### GIVEN TASK:
Rewrite the data below with "green shirt" replaced by "blue shirt" and everything else unchanged, omitting the pictures.
(begin)
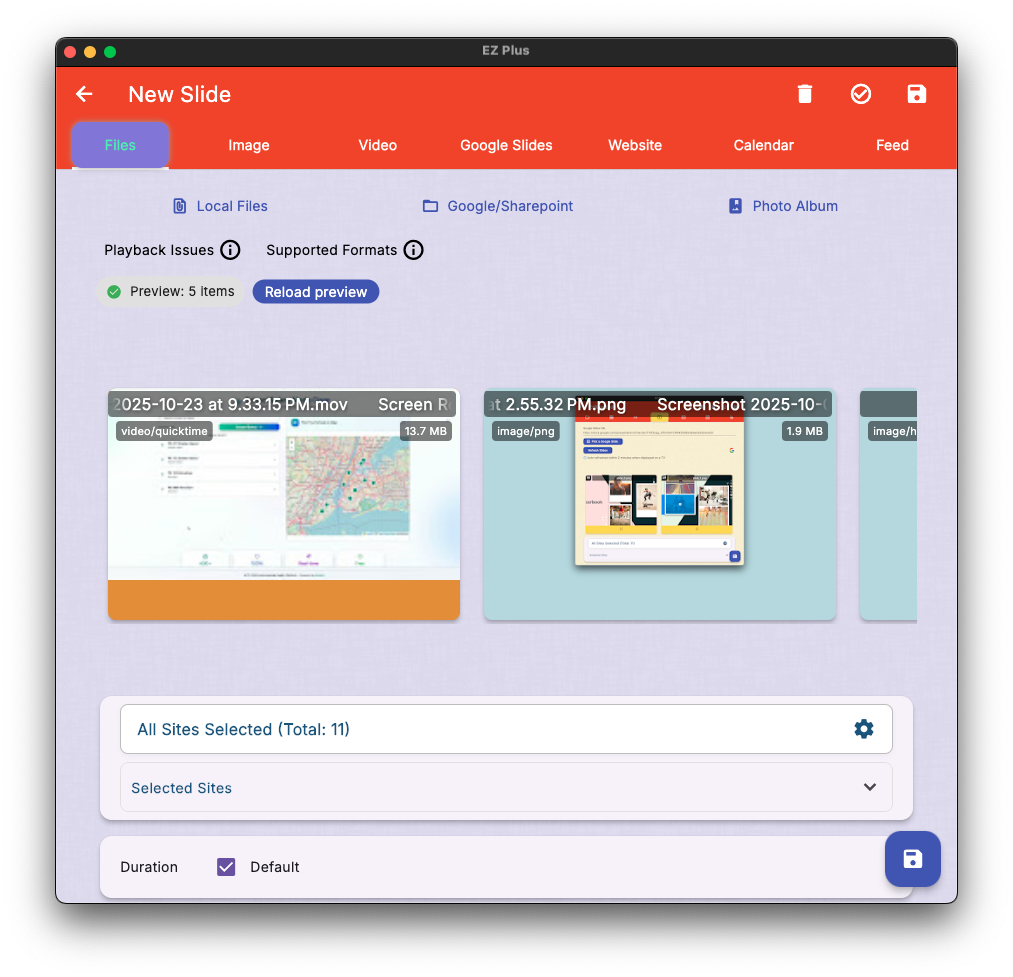Image resolution: width=1013 pixels, height=977 pixels.
Task: Open the Calendar tab
Action: pyautogui.click(x=763, y=145)
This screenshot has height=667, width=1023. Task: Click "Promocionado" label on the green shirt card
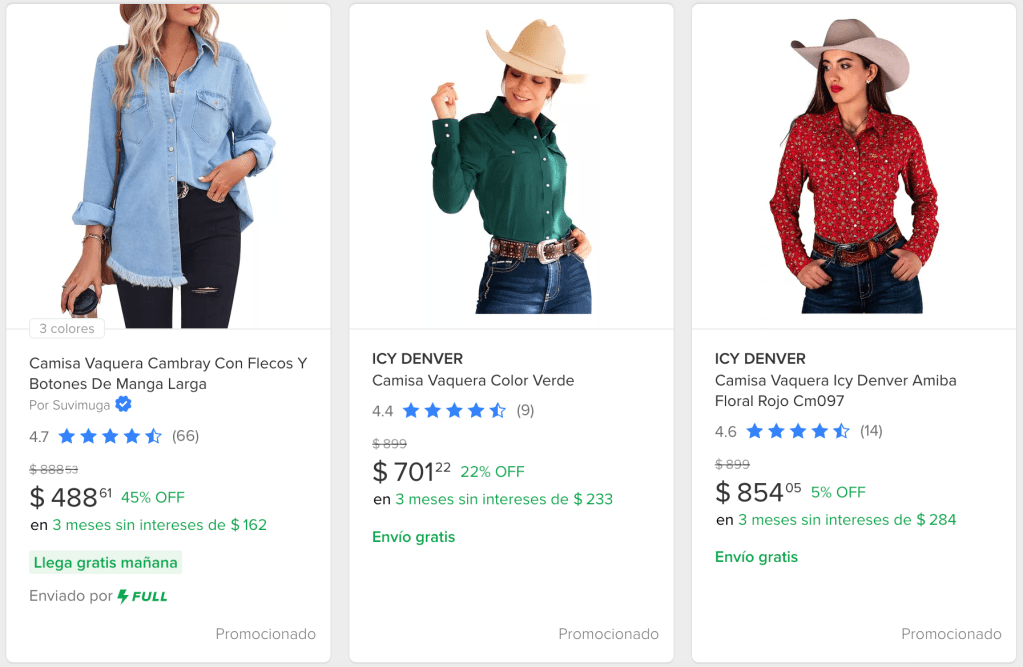(x=608, y=634)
(end)
### PROBLEM SOLUTION:
Image resolution: width=1013 pixels, height=977 pixels.
Task: Open the Calendar tab
Action: pyautogui.click(x=763, y=145)
This screenshot has height=667, width=1023. Task: Click "Promocionado" label on the blue shirt card
(x=608, y=634)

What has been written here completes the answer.